Lecture Notes: Organization, Metabolism, Adaptation, Reproduction, Unity of Life, and Information Processing
Organization of life and ecosystems
- Living things show a hierarchical organization: from atom to molecules to cell parts to cells to tissues to organs, up to a multicellular organism.
- Individuals live in populations, and populations live together in communities.
- The final environmental aspect is the ecosystem: a community plus nonliving components such as the sun, water, and soil.
- In short, living things have a sophisticated organization compared to nonliving things.
Metabolism
- Metabolism is the total chemistry of a living thing; it is NOT the same as digestion, though digestion is often conflated with metabolism.
- Everything that happens inside us (and in living things) is chemical; even hearing, seeing, thinking, dreaming, and moving involve chemistry.

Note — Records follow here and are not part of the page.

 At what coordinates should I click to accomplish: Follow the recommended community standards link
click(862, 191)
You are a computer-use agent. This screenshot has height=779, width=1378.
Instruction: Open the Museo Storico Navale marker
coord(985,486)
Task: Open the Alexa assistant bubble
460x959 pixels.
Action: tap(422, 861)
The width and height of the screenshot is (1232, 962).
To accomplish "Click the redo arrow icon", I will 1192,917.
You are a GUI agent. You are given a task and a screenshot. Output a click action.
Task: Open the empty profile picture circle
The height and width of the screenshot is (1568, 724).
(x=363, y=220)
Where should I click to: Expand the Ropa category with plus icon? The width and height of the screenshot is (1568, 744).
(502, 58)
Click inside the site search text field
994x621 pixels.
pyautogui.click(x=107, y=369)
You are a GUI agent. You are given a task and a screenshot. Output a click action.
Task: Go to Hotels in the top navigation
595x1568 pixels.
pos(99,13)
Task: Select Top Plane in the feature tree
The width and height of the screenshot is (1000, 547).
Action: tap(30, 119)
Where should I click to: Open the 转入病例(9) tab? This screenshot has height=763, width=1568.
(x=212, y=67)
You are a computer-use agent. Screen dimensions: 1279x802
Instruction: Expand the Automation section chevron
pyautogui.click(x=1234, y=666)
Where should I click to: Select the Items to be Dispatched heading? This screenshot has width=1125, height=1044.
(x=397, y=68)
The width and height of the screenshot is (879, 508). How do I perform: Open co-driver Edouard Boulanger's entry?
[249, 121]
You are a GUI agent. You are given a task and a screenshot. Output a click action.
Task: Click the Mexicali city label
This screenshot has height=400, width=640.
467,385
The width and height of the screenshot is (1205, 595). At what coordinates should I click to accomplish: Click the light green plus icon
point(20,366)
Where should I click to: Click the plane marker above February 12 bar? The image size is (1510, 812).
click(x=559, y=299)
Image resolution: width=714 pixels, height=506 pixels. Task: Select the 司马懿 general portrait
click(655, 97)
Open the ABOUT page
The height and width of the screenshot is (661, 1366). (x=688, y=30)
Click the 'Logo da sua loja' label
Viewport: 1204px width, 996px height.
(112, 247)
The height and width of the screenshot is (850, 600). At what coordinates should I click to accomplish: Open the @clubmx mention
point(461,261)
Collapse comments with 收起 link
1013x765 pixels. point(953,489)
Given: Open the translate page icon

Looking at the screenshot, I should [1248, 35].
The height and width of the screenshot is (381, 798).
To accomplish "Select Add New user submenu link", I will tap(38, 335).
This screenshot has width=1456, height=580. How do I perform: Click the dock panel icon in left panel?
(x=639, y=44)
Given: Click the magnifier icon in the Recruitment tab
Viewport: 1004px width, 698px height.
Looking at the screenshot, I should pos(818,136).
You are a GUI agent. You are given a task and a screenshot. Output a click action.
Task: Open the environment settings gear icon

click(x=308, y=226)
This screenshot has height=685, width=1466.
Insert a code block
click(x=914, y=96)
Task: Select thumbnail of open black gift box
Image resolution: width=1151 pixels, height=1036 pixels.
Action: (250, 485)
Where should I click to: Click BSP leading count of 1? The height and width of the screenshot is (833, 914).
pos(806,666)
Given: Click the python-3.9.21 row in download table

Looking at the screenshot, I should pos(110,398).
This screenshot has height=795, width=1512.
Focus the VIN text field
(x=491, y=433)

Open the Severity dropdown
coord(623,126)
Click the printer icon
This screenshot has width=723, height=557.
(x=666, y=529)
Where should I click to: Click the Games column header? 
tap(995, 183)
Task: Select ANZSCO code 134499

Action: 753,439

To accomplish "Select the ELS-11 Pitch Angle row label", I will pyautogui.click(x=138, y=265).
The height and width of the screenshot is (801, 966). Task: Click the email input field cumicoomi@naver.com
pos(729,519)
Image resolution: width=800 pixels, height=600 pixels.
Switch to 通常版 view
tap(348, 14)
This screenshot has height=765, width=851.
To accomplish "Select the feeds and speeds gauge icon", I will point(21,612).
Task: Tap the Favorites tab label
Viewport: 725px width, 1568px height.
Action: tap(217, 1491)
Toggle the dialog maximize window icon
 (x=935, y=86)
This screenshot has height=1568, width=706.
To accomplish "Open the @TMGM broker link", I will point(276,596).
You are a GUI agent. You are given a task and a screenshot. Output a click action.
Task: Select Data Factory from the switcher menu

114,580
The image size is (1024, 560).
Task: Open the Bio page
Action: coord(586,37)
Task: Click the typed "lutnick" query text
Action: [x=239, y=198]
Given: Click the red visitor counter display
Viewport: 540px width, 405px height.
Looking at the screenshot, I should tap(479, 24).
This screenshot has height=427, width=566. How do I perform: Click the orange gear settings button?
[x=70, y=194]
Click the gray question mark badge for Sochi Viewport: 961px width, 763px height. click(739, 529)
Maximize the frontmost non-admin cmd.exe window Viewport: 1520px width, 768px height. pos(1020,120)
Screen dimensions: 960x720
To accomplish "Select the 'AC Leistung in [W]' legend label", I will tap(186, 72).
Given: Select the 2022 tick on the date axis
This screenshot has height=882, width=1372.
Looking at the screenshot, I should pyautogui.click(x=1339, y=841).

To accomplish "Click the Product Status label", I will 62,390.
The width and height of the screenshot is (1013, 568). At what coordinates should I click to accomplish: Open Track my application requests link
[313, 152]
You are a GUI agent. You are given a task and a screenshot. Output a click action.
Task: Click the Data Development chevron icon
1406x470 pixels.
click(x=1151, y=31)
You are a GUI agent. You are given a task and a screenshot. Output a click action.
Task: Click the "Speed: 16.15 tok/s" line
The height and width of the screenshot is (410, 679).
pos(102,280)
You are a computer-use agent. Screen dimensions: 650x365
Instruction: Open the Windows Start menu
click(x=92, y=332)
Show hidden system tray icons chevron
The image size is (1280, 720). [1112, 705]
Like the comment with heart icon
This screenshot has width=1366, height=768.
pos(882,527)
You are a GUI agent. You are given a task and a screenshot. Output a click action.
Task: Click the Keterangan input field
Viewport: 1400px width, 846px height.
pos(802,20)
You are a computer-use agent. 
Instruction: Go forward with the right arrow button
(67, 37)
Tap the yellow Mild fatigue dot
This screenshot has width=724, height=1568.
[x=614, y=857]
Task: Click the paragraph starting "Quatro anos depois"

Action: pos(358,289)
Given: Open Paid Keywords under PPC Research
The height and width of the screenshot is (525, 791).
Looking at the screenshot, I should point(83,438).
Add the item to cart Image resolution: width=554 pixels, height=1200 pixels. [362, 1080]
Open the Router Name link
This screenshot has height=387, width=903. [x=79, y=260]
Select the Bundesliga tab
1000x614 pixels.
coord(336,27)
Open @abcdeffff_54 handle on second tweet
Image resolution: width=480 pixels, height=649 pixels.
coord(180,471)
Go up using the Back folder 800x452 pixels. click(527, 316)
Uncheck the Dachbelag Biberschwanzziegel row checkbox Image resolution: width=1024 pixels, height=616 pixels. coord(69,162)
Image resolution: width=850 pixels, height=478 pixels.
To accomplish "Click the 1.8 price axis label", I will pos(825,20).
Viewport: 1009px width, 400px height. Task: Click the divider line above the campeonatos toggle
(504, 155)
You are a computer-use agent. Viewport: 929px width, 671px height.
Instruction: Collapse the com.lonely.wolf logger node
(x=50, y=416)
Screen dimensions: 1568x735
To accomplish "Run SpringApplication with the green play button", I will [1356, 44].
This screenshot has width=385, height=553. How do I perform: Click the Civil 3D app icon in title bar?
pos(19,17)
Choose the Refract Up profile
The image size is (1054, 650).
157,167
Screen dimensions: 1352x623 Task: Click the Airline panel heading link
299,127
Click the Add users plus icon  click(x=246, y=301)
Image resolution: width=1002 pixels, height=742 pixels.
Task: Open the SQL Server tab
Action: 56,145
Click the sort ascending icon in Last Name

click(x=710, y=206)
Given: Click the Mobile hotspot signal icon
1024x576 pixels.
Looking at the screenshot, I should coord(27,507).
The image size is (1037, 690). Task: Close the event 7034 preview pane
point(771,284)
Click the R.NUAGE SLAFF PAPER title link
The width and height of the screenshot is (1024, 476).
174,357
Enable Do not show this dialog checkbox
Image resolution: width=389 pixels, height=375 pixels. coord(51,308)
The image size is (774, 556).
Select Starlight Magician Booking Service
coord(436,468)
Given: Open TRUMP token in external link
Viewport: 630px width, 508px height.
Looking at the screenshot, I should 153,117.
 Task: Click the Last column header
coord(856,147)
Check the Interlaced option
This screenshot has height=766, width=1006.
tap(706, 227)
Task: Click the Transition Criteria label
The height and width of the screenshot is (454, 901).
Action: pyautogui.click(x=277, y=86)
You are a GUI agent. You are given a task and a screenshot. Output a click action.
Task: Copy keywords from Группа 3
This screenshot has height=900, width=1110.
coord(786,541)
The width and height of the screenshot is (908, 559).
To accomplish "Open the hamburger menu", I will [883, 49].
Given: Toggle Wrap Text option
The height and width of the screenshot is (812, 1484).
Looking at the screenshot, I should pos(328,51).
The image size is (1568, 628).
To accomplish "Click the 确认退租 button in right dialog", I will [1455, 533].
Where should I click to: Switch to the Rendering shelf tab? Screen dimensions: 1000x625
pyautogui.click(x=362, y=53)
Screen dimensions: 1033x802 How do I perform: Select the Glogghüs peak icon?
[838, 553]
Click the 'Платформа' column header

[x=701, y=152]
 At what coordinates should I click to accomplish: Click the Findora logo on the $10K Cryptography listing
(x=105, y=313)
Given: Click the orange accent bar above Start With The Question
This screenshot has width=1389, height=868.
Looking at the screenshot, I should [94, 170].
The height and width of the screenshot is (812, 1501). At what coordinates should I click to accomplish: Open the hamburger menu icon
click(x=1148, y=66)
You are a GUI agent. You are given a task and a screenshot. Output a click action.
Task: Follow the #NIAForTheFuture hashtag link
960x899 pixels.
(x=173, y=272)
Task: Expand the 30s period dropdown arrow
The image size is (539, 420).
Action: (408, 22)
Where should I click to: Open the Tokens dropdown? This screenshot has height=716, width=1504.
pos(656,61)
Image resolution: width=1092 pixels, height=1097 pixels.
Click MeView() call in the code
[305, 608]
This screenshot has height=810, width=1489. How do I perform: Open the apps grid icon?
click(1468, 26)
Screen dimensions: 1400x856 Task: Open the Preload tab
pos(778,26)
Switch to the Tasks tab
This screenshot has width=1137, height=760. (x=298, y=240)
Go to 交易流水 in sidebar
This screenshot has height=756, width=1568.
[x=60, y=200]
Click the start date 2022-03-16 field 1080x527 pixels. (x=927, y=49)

- Metabolism in living things proceeds much faster than in nonliving things (e.g., rock changes are slow: weeks, months, or years vs. milliseconds in living systems).
- Metabolism is divided into two broad parts:
- Catabolism: metabolic processes that break things down.
- Examples in humans include immune responses to infections (pathogens breaking down tissues).
- In development, there are catabolic processes prior to birth (e.g., wet fingers between digits being digested to separate fingers).
- Anabolism: metabolic processes that build things up.
- Examples in humans include hair growth and nail growth.
- Regrowth of cells and tissues during immune responses when invaders are present is also anabolic.
- Digestion is a catabolic process, but metabolism includes many other chemical reactions beyond digestion.
- In plants, anabolic processes include photosynthesis (cranking out sugar) and the production of flowers and leaves in the spring; fall is largely catabolic as leaves are lost.
- The balance of catabolic and anabolic processes is called homeostasis (the chemical balance in a living thing).
- When sick, catabolic processes tend to increase, and the immune system ramps up anabolic activity to fight the invader; however, a severe pathogen can drive catabolism to overpower anabolism.
- There are hundreds of thousands of chemical reactions in living things; chemistry must be controlled.
- Enzymes are the molecules that control chemical reactions in living systems; they enable rapid, controlled chemistry.
- Enzymes contrast with chemistry in rocks, which proceeds without enzymes; without enzymes, even digestion of a chocolate bar would be extremely slow.
- Enzymes contribute to homeostasis; when enzymes go out of whack during illness, homeostasis can be disrupted.
- Metabolism and enzymes are central to understanding living organisms; even bacteria have metabolism and can get sick or recover.
- Metabolism can be disrupted in diseases such as cancer, which involves a net anabolic process that can be associated with severe catabolism; cancer is a chemical imbalance in the body.
Adaptation and levels of response
- Living things must adapt to their surroundings; adaptation helps them respond to changing environments and can influence survival.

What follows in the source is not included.